### Text segment

A thoroughly delicious and fuss-free Slow Cooker Beef Stroganoff recipe! Rich in flavor with a luxuriously creamy sauce you can enjoy over egg noodles or rice, this is a guaranteed new favorite!
Be sure to also try our Chicken Stroganoff and vegetarian Creamy Mushroom and Tofu Stroganoff!
I’ve always been a fan of rich and creamy sauces and beef stroganoff is a prime example. Whether it’s a more labor intensive gourmet version (recipe to come!) or a simple but thoroughly delicious crock pot beef stroganoff, I love them both. With it’s robust flavors of beef and mustard combined with the delicate flavors of cream and herbs, it’s a dish I always look forward to sitting down to and it makes for the perfect comfort food.
I threw this crockpot beef stroganoff together one Sunday a few years ago before our family headed out to church so it would be ready when we got home. When we opened the door we were met with that delicious aroma and we could hardly wait to get the noodles boiled so we could sit down and enjoy our family dinner!
Which Cut of Beef Should I Use?
Use chuck roast or stew meat cut into bite-sized pieces. Using a marbled cut is important because the fat will melt during the low and slow cooking process, making the meat tender and moist.
Do I Have to Brown the Beef First?

######

Instruction » Please decide whether each statement agrees with the beef stroganoff text, answering yes or no and quoting the deciding words: 1. The stroganoff can be served over egg noodles or rice. 2. A lean cut of beef is recommended. 3. The dish was first made on a Saturday.

### Source data

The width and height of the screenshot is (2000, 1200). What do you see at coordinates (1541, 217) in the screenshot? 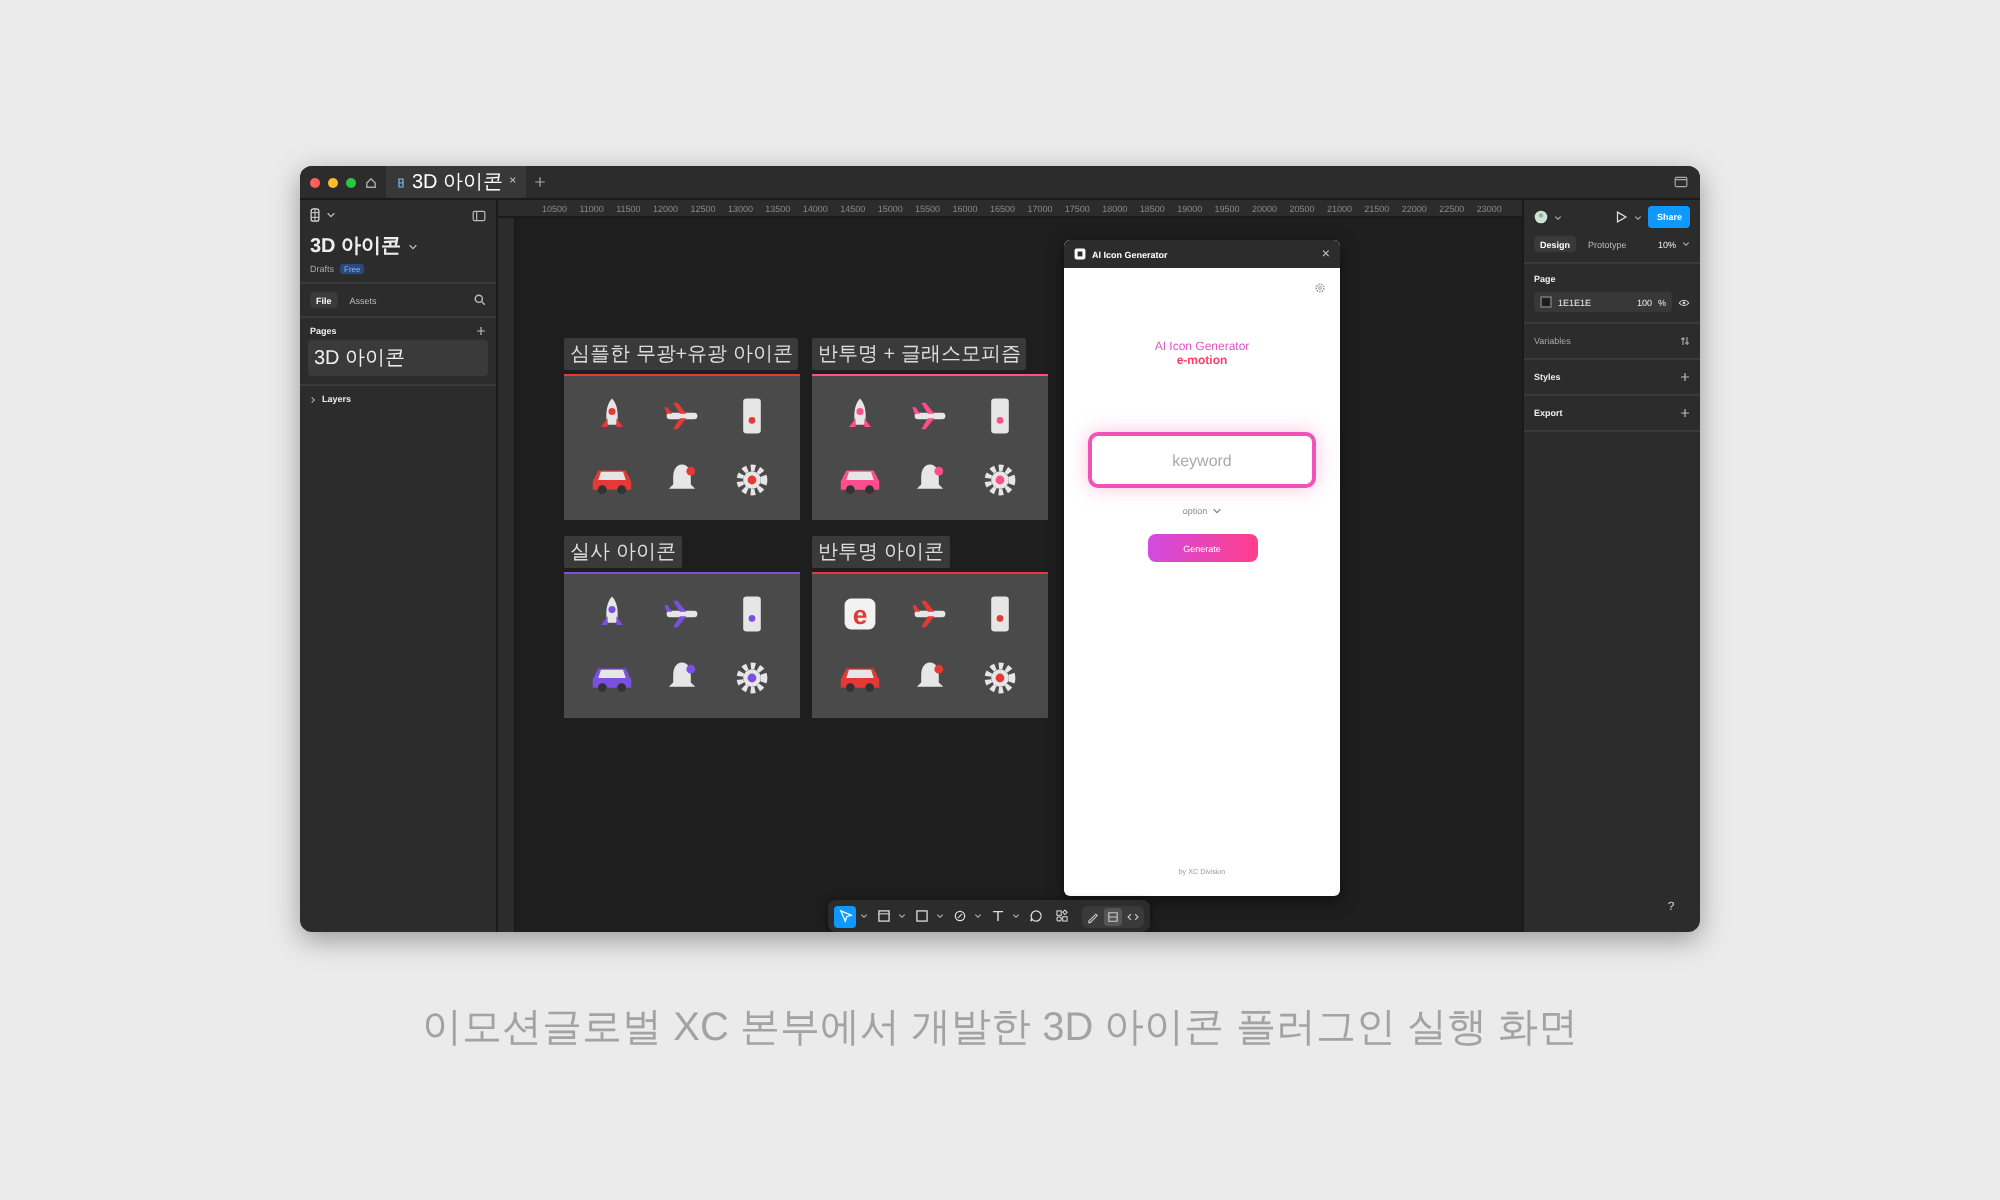
I see `avatar-icon` at bounding box center [1541, 217].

######

Task solution »
1. Yes: "you can enjoy over egg noodles or rice"
2. No: "Using a marbled cut is important"
3. No: "I threw this crockpot beef stroganoff together one Sunday a few years ago"